Halcyon Waffle Weave Towels Pattern:  Halcyon Yarn Waffle Weave Kit — Glacier Sunrise

Yarns:
  Homestead 8/2 Cotton
Method:  Weaving
Completed:  December 17, 2011.

These are the second thing off my 8 shaft Schacht Baby Wolf loom.  I got the kit from Halcyon Yarn in order to have something with which to gain weaving experience, without having to make design decisions.  I simply don’t have the experience to be able to plot out the many variables in design, and I found I was stalling starting any new project because of that.

These were woven with Homestead 8/2 Cotton, 402 ends at 20epi sett (doubled up in a 10 dent reed) — 20″wide, on the loom.  Per instructions,  I wove them to 30″ plus 1.5″ hem on either end (33″).    Off the loom, hemmed and washed, they shrank to approx 14.5″ wide and 22″ long.  That’s a lot of shrinkage!  But, they are nice, squishy towels.

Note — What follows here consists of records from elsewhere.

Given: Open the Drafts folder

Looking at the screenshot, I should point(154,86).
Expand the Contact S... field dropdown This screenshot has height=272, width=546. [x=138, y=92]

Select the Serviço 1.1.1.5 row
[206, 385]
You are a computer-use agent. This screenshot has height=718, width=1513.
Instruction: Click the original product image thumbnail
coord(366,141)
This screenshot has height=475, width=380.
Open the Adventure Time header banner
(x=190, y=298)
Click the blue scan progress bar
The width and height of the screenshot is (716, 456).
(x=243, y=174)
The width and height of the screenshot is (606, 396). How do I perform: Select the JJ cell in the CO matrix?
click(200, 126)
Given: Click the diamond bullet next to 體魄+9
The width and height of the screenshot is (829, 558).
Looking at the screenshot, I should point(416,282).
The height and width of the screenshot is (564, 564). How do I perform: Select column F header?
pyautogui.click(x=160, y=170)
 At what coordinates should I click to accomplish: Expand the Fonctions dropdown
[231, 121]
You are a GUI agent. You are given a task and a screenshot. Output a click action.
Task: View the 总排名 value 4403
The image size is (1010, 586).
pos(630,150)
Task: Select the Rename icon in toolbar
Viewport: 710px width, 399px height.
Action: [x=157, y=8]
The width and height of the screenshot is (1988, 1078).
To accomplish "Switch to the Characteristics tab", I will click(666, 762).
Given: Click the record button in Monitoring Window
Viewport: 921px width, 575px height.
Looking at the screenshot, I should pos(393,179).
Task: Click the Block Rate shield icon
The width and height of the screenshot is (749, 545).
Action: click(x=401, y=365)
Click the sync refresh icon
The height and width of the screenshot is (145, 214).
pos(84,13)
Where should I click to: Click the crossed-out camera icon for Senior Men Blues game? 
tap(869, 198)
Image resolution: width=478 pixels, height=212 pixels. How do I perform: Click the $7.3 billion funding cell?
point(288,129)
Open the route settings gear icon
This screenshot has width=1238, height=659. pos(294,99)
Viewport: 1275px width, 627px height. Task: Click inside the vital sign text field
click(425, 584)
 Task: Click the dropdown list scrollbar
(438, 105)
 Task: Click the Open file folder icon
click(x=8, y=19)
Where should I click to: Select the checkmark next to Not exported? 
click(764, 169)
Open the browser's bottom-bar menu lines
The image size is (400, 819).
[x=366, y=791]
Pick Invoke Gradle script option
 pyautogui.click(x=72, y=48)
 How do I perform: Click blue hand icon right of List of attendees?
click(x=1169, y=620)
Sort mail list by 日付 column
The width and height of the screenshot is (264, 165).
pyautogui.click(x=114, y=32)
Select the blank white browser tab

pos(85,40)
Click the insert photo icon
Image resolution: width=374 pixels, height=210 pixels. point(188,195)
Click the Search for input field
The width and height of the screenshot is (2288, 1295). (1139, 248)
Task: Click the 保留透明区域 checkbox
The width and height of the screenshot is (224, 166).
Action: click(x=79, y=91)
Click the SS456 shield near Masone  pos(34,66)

Following advice on the Internet, I did not do the hems in plain weave, but just did them in waffle weave (plain weave would flare more, apparently).

I thought I was running out of light blue cotton, so I put stripes in that towel.  The project was spread out over several months between measuring the warp, dressing the loom, doing the weaving, and then hemming and finishing them.    All of that to say that I had forgotten there was another mini cone of blue cotton in the kit box.  Sigh!  Stripes are good.

I would definitely do these again — would have to plan differently to accommodate that much shrinkage.

med bluebluelight blue Finished towels — Medium Blue weft, Dark Blue weft, Light Blue weft (left to right)
the whole warp
The whole warp, strung out — 3 towels plus an end bit of fabric.
detaildetail 2 Pre-wash close-ups of waffle weave.  On the left, I used a thinner yarn (cottolin) to do the hem.  On the end bit of weaving, I played with some plain weave.  Separated woven items on the warp by 2 threads of very thick throwaway acrylic yarn.
before washingalso after washingafter washing
Before and after — compared to an existing dish towel.  Far left:  before washing, the white towel is narrower and shorter than the woven towel.  After washing, the woven one is just about the same length, but it is now narrower than the white towel.  Yes, it’s the same white towel!
washed and unwashed Comparing the washed, finished towel against the unwashed woven end of the warp — the washed width is about 75% of where it started!